Additional fields in __NEXT_DATA__ game page only:

FieldDescription
comp_main_med/avg/l/hMedian / average / low / high for main time
comp_plus_med/avg/l/hSame for Main + Extras
comp_100_med/avg/l/hSame for Completionist
comp_speedSpeedrun any% average seconds
comp_speed_min/max/medSpeedrun spread
comp_speed100100% speedrun average
comp_speed_countSpeedrun submission count
comp_lvl_spd1 if speedrun data exists
profile_devDeveloper name
profile_pubPublisher name
profile_genreComma-separated genres
profile_steamSteam App ID (0 if not on Steam)
release_worldFull release date "YYYY-MM-DD"
rating_esrbESRB rating string (may be empty)
count_replayTimes replayed
count_totalTotal user entries

Anti-bot measures

  • Cloudflare is present (confirmed by CF-Ray response header), but does not block plain HTTP with a browser UA.
  • Token system: Every search requires a fresh token from /api/find/init. Token encodes timestamp::IP|UA|hpKey|hmacHash. The server validates that the UA used to fetch the token matches the UA used in the search POST.
  • Honeypot field: hpKey and hpVal from the init response must appear as a top-level field in the POST body (e.g., {"ign_7671546b": "a6679ea54598d502", ...}). The key name rotates per request.
  • Required headers on search POST: Origin: https://howlongtobeat.com AND Referer: https://howlongtobeat.com/ — missing either causes HTTP 403 or 404. x-auth-token, x-hp-key, x-hp-val are also required.
  • Required header on init GET: Referer: https://howlongtobeat.com/ — missing causes HTTP 403.
  • Token reuse: A single token works for multiple searches and multiple pages. No per-request token fetch needed.
  • No CAPTCHA observed during testing with standard UA strings.
  • Rate limits: Not triggered during testing (token fetches + 10+ searches sequentially). Fetching many game pages in parallel (5 workers) worked without 429s.

Gotchas

  • Completion times are in seconds — all comp_* fields are integer seconds. Divide by 3600 for hours. 0 means no data (not 0 hours).

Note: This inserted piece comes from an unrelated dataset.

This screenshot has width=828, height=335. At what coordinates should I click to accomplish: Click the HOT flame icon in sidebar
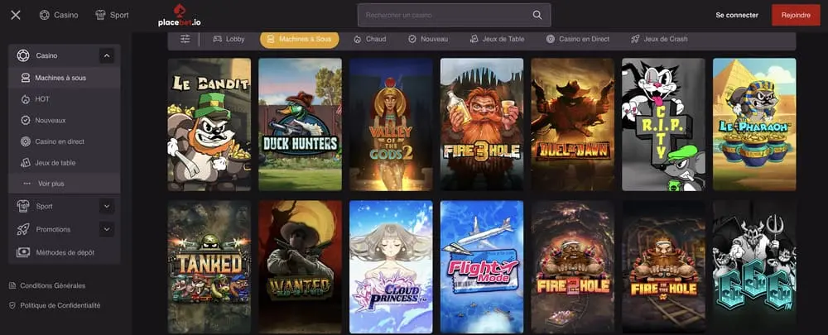25,99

  • release_world is a year int in search, a full date in game page — in the /api/find response, release_world is an integer year (e.g., 2015). In __NEXT_DATA__ on the game page, it's "2015-05-19".

  • UA fingerprinting — the token from /api/find/init encodes the User-Agent. The search POST must use the identical UA that fetched the token, or you'll get HTTP 403. Since http_get sends Mozilla/5.0, use that same string for the search POST.

  • Honeypot key name rotateshpKey is something like ign_7671546b (changes each token fetch). Always read it from the init response and use it dynamically. Never hardcode it.

  • Both x-hp-key/x-hp-val headers AND the body field are required — the server checks the request headers (x-hp-key, x-hp-val) against the dynamic key in the POST body. If either is wrong or missing, you get HTTP 404 (wrong body value) or HTTP 403 (missing/wrong header).

  • game_type in search results — can be "game", "dlc", "expansion", or "hack". Search results mix these by default. Filter with if g['game_type'] == 'game' if you only want base games.

  • Games with no submission datacomp_main, comp_plus, comp_100 are 0 (not None) when no users have submitted times. Always check if g['comp_main']: before dividing.

  • individuality (per-platform) data — available only in __NEXT_DATA__ on the game page, not in search results. comp_main etc. are strings, not ints, in this sub-object — cast with int(plat['comp_main']).

  • profile_platform in search — a comma-separated string that HLTB displays. Not structured. Use game page individuality for per-platform time breakdowns.

  • Token expiry — if a long-running loop gets HTTP 403 with {"error":"Session expired or invalid fingerprint"}, call get_token() again and retry. Token lifetime appears to be ~15 minutes based on the timestamp embedded in the decoded value.

  • No slug-based URLs — HLTB uses integer game_id for all game pages, not slugs. There is no title-to-slug mapping; use search to find the game_id first.

  • sortCategory options"popular" ranks by community engagement (best for "top result = intended game"). "name" sorts alphabetically. Other values ("madnessTime", "mainThenExtras") exist but return same results as "name" in testing.